*** Opening of TASK MATERIAL ***

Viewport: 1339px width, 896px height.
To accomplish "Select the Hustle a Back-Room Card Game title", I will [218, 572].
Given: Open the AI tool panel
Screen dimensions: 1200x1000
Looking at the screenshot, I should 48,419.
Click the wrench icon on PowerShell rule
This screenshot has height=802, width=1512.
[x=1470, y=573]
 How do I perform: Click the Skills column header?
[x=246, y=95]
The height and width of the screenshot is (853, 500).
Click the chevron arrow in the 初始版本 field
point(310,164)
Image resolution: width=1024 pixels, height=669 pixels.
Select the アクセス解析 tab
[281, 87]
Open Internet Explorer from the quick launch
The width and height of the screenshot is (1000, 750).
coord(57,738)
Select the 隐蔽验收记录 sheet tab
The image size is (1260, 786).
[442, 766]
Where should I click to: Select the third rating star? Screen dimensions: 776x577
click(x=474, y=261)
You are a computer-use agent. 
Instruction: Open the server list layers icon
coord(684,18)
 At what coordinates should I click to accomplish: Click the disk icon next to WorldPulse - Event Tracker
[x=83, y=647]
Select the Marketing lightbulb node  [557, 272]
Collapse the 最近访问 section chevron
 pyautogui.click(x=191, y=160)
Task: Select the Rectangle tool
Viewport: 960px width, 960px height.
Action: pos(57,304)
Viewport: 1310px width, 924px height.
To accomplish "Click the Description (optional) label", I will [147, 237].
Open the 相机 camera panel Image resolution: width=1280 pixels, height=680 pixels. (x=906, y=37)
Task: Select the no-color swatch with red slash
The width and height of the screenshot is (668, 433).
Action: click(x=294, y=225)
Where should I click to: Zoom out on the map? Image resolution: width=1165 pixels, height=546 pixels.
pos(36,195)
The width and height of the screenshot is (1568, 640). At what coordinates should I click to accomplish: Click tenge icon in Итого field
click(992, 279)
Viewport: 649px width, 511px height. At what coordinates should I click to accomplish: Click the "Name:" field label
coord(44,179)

*** Close of TASK MATERIAL ***

Set down only these lines, exactly: the one containing "Open Internet Explorer from the quick launch" and each line after it through the end of the entries above.

◆ **REPLY**
Open Internet Explorer from the quick launch
The width and height of the screenshot is (1000, 750).
coord(57,738)
Select the 隐蔽验收记录 sheet tab
The image size is (1260, 786).
[442, 766]
Where should I click to: Select the third rating star? Screen dimensions: 776x577
click(x=474, y=261)
You are a computer-use agent. 
Instruction: Open the server list layers icon
coord(684,18)
 At what coordinates should I click to accomplish: Click the disk icon next to WorldPulse - Event Tracker
[x=83, y=647]
Select the Marketing lightbulb node  [557, 272]
Collapse the 最近访问 section chevron
 pyautogui.click(x=191, y=160)
Task: Select the Rectangle tool
Viewport: 960px width, 960px height.
Action: pos(57,304)
Viewport: 1310px width, 924px height.
To accomplish "Click the Description (optional) label", I will [147, 237].
Open the 相机 camera panel Image resolution: width=1280 pixels, height=680 pixels. (x=906, y=37)
Task: Select the no-color swatch with red slash
The width and height of the screenshot is (668, 433).
Action: click(x=294, y=225)
Where should I click to: Zoom out on the map? Image resolution: width=1165 pixels, height=546 pixels.
pos(36,195)
The width and height of the screenshot is (1568, 640). At what coordinates should I click to accomplish: Click tenge icon in Итого field
click(992, 279)
Viewport: 649px width, 511px height. At what coordinates should I click to accomplish: Click the "Name:" field label
coord(44,179)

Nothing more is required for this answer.